0019. AI recommendations and tool-aware auto-remediation¶
- Status: accepted
- Date: 2026-06-06
Context and Problem Statement¶
When an operator opens a flagged telemetry section (warn/crit) in the dashboard,
they see the metrics, the rule summary, and the rule reason — but no guidance
on what to do. We want a short, consistent recommendation per warning, and,
where the fix maps to kenny's existing capability tools, a one-click way to hand
that fix to the operator's copilot.
This introduces a second LLM surface beyond the server-hosted chat (ADR-0009): a small, templated Haiku call dedicated to per-warning advice. The questions: how do we keep the output shape stable and cheap, how does an "auto-remediate" action flow into the chat without weakening the confirm-gate, and how does an operator interrupt a running turn.
Considered Options¶
- Free-form chat prompt per warning — reuse the chat with an ad-hoc prompt. Cheap to build but the output drifts per warning and re-thinks every time.
- Structured output (JSON tool/
output_config.format) — guarantees fields but streams poorly (the prose is the thing we want to stream token-by-token). - Frozen, cached system-prompt template + sentinel directive (chosen) — one
immutable system prompt fixes the 3-part shape (
Diagnosis/Action/Urgency); a trailing--- REMEDIATE/PROMPTsentinel carries the machine decision, which the server strips from the visible stream and emits as its own event. Results are cached per warning type and replayed as streamed deltas.
Decision Outcome¶
Chosen: the frozen-template + sentinel approach, on claude-haiku-4-5.
- Shape stability + cost. The system prompt is identical for every warning,
so Anthropic prompt caching applies and the output never drifts. An in-memory
result cache keyed on
(section, status, reason||summary)makes the recommendation for e.g. "disk 91% full" shared across machines; cache hits are replayed astext_deltas so the UX is identical to a fresh generation. - Auto-remediation respects the confirm-gate.
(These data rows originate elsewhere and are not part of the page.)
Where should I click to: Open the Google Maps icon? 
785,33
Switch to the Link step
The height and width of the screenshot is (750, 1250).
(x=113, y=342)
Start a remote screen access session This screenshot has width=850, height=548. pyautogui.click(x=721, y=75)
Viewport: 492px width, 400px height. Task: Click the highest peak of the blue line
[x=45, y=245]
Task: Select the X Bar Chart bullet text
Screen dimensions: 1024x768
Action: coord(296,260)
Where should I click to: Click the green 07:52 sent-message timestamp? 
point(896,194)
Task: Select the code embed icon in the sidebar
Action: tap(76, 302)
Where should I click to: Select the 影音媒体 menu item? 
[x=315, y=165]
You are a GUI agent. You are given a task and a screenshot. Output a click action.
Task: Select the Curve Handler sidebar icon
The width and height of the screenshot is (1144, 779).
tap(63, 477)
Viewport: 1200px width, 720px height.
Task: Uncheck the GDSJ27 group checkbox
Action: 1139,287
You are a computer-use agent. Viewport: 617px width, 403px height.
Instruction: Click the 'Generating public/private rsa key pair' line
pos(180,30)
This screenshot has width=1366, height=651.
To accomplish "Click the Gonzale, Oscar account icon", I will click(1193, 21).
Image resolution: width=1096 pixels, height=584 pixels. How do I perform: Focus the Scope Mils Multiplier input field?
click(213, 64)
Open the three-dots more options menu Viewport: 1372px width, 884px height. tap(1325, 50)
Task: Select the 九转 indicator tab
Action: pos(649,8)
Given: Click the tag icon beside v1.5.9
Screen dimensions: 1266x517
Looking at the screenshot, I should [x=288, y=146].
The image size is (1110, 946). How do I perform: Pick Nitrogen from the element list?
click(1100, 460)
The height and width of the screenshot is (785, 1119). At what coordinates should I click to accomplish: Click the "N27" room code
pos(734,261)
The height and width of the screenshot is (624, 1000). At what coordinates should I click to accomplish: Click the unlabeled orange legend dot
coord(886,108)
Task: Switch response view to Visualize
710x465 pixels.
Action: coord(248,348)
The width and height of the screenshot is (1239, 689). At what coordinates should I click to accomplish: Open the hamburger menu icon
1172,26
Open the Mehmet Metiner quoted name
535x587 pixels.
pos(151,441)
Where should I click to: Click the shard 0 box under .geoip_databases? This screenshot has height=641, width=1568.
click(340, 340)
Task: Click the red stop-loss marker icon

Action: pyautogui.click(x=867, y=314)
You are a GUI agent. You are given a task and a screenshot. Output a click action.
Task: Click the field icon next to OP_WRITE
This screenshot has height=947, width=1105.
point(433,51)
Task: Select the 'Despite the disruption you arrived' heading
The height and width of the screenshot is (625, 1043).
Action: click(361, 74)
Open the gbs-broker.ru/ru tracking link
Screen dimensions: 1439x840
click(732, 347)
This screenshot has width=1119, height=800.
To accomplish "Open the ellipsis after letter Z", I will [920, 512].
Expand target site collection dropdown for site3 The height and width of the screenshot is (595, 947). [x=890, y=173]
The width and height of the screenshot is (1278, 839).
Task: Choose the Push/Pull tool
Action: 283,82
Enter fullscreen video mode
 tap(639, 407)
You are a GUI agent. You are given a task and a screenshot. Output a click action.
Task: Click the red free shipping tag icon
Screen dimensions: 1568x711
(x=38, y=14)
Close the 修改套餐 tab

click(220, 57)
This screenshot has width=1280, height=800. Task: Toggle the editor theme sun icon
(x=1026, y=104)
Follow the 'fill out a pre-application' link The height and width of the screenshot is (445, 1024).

REMEDIATE: yesonly when the fix maps to a catalogued capability tool. The button injects the suggested prompt into the server-hosted chat (scoped to that agent) and starts the turn; state-changing steps still pause at the confirm-gate (ADR-0008/0009). The injected prompt is shown as the user bubble, so the action is transparent. - Stop control. Because a turn can now start from a button press, the copilot
gains a Stop button: the browser aborts the SSE fetch, the server cancels the
streaming generator, and the next turn heals the session (drops a trailing
unanswered
tool_useassistant turn) so history stays valid for the API. - Availability. The block (and route) are offered only when an Anthropic API
key is configured;
/api/agent/{id}reportsai_enabledfor the UI.
Consequences¶
- Good: consistent, cheap, streamed guidance; a safe one-click remediation path that never bypasses operator confirmation; an interruptible copilot.
- Good: no wire-contract or
PROTOCOL_VERSIONchange — server + UI only; the Rust agent is untouched. - Bad: a second model/integration to maintain, and a sentinel-parsing step that must stay in sync with the template.
- Bad: the result cache is process-memory only (lost on restart; not shared across replicas) — acceptable for a single-instance, self-hosted dashboard.
More Information¶
- Builds on ADR-0008 (operator auth), ADR-0009 (server-hosted Claude chat), ADR-0016 (Anthropic-native tool naming).
- Server:
kenny_server/recommend.py, routePOST /api/recommendation/streamandheal_sessioninkenny_server/chat.py. UI: the section-detail popup and copilot composer inkenny_server/webui/index.html.